In a study published in CJASN that included older adults with advanced chronic kidney disease, mental and physical health-related quality of life (HRQoL) worsened in the year before patients started dialysis, but this decline stabilized after dialysis was initiated.
Older people with kidney failure may feel that improving HRQoL is more important than solely prolonging life. Therefore, although dialysis can help older patients live longer, it’s equally or even more important to determine its effects on HRQoL.
To investigate, Esther N.M. de Rooij, MD (Leiden University Medical Center, in The Netherlands) and her colleagues analyzed data from the European Quality (EQUAL) study, an ongoing prospective multicenter study in patients aged 65 years and older with advanced chronic kidney disease. Between April 2012 and December 2021, HRQoL was assessed every 3–6 months using the 36-item Short-Form Health Survey, providing a mental component summary score and physical component summary score. Scores can range from 0–100, with higher scores indicating better HRQoL. Changes of 3 to 5 points in mental or physical HRQoL score are considered as clinically relevant.

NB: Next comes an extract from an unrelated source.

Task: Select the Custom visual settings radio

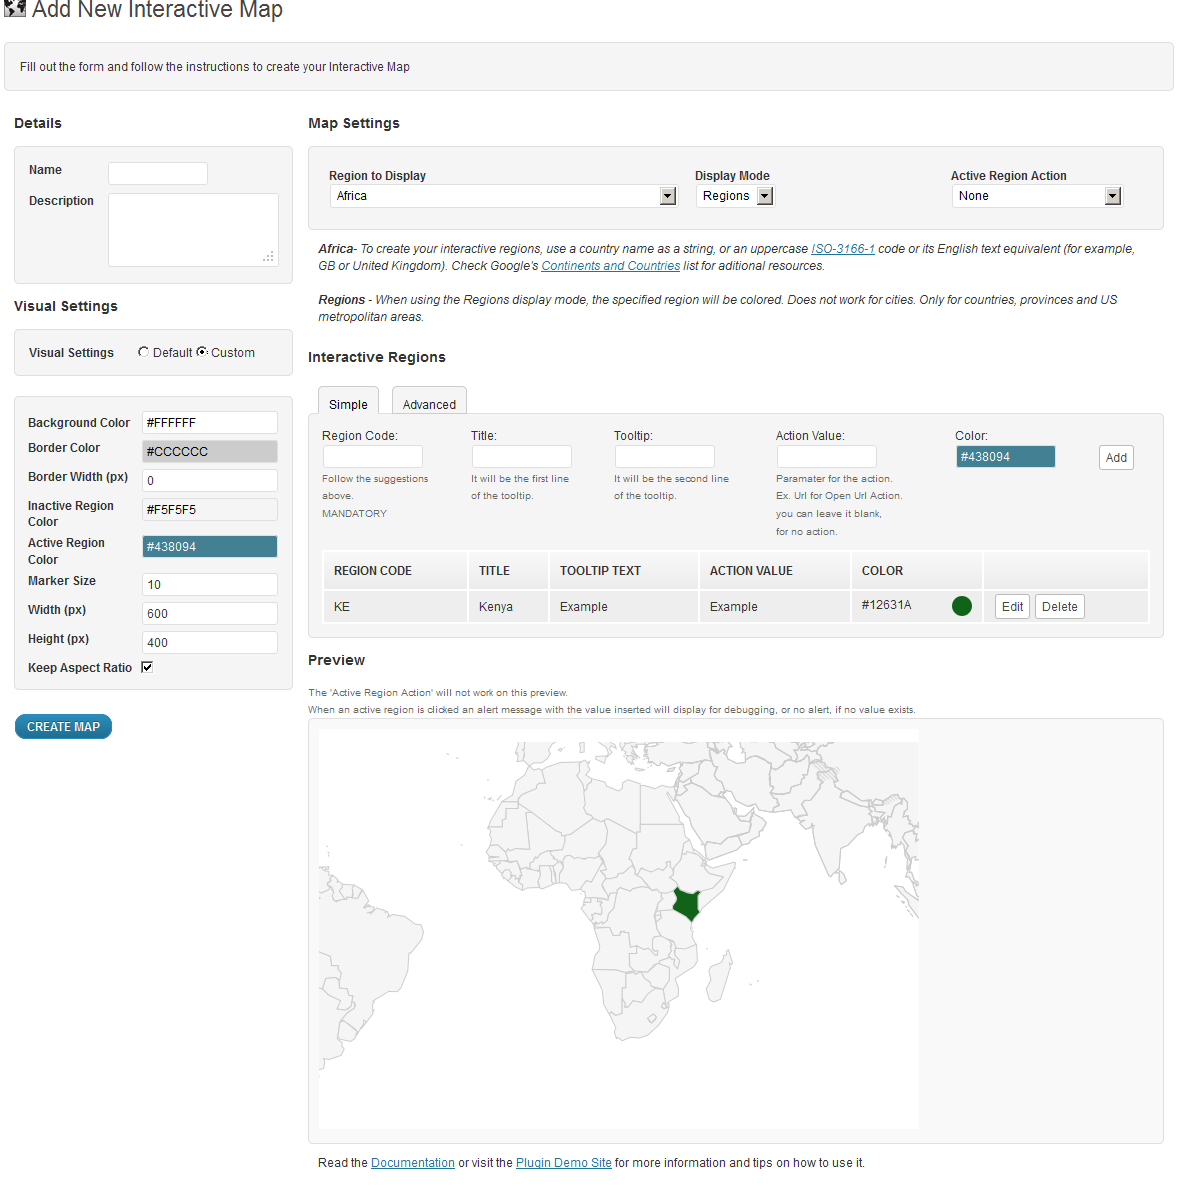Action: (x=202, y=352)
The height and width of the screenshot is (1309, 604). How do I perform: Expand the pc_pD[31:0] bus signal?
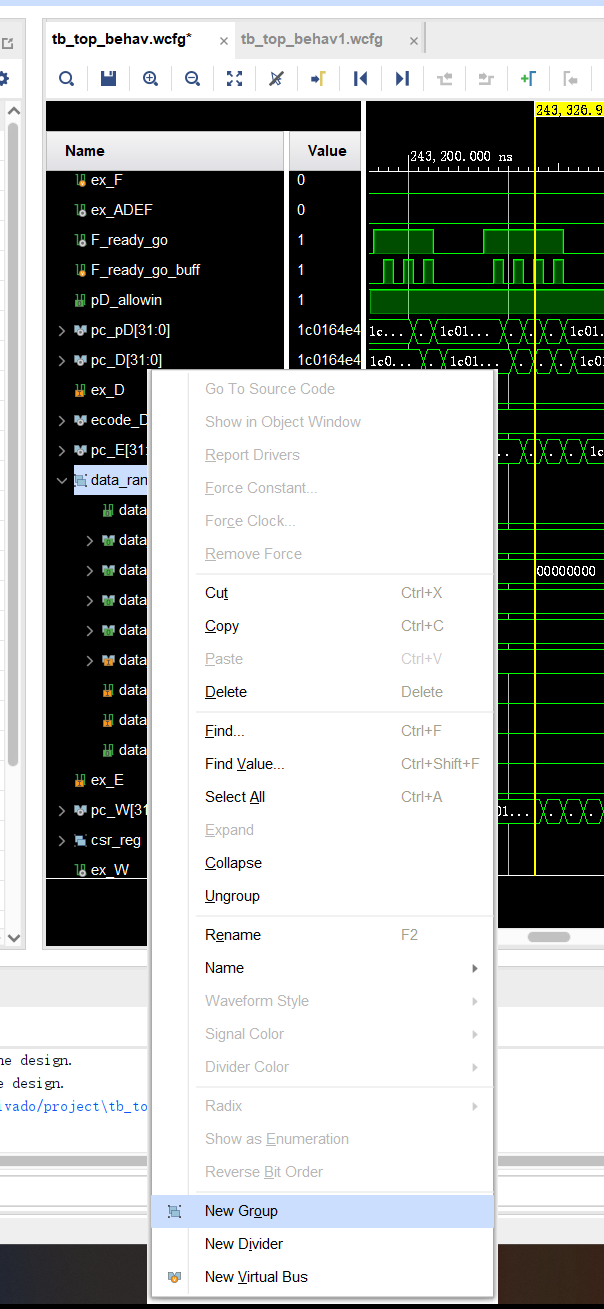coord(62,330)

The analysis included 457 patients who started dialysis treatment. At dialysis initiation, the median mental HRQoL score was 53 and the median HRQoL physical score was 39. During the year preceding dialysis, the average change in mental HRQoL was -13 and the average change in physical HRQoL was -11. In the year following dialysis initiation, the average change in mental HRQoL was +2 and the average change in physical HRQoL was -2.
“Very few studies have investigated the change in quality of life before and after dialysis. We are first to do so in a large international cohort of older patients,” said Dr. de Rooij. “We hope these results can inform older patients with kidney failure who have decided to start dialysis on what to expect in changes related to their HRQoL.”
An accompanying editorial notes that the data are impressive in that the researchers were able to prospectively gather patient-reported outcomes across 6 countries, at 3–6 month intervals over a number of years, on more than 400 patients. The authors state that over the coming months and years, it will be interesting to see how clinicians across the world use these data for patient care. “One hopes the ultimate goal remains to identify those on a ‘destination dialysis path’ and place more emphasis on providing Healthcare rather than Healthtreatments,” they wrote.
Additional study authors include Yvette Meuleman, Johan W. de Fijter, Saskia Le Cessie, Kitty J. Jager, Nicholas C. Chesnaye, Marie Evans, Agneta A. Pagels, Fergus J. Caskey, Claudia Torino, Gaetana Porto, Maciej Szymczak, Christiane Drechsler, Christoph Wanner, Friedo W. Dekker, and Ellen K. Hoogeveen.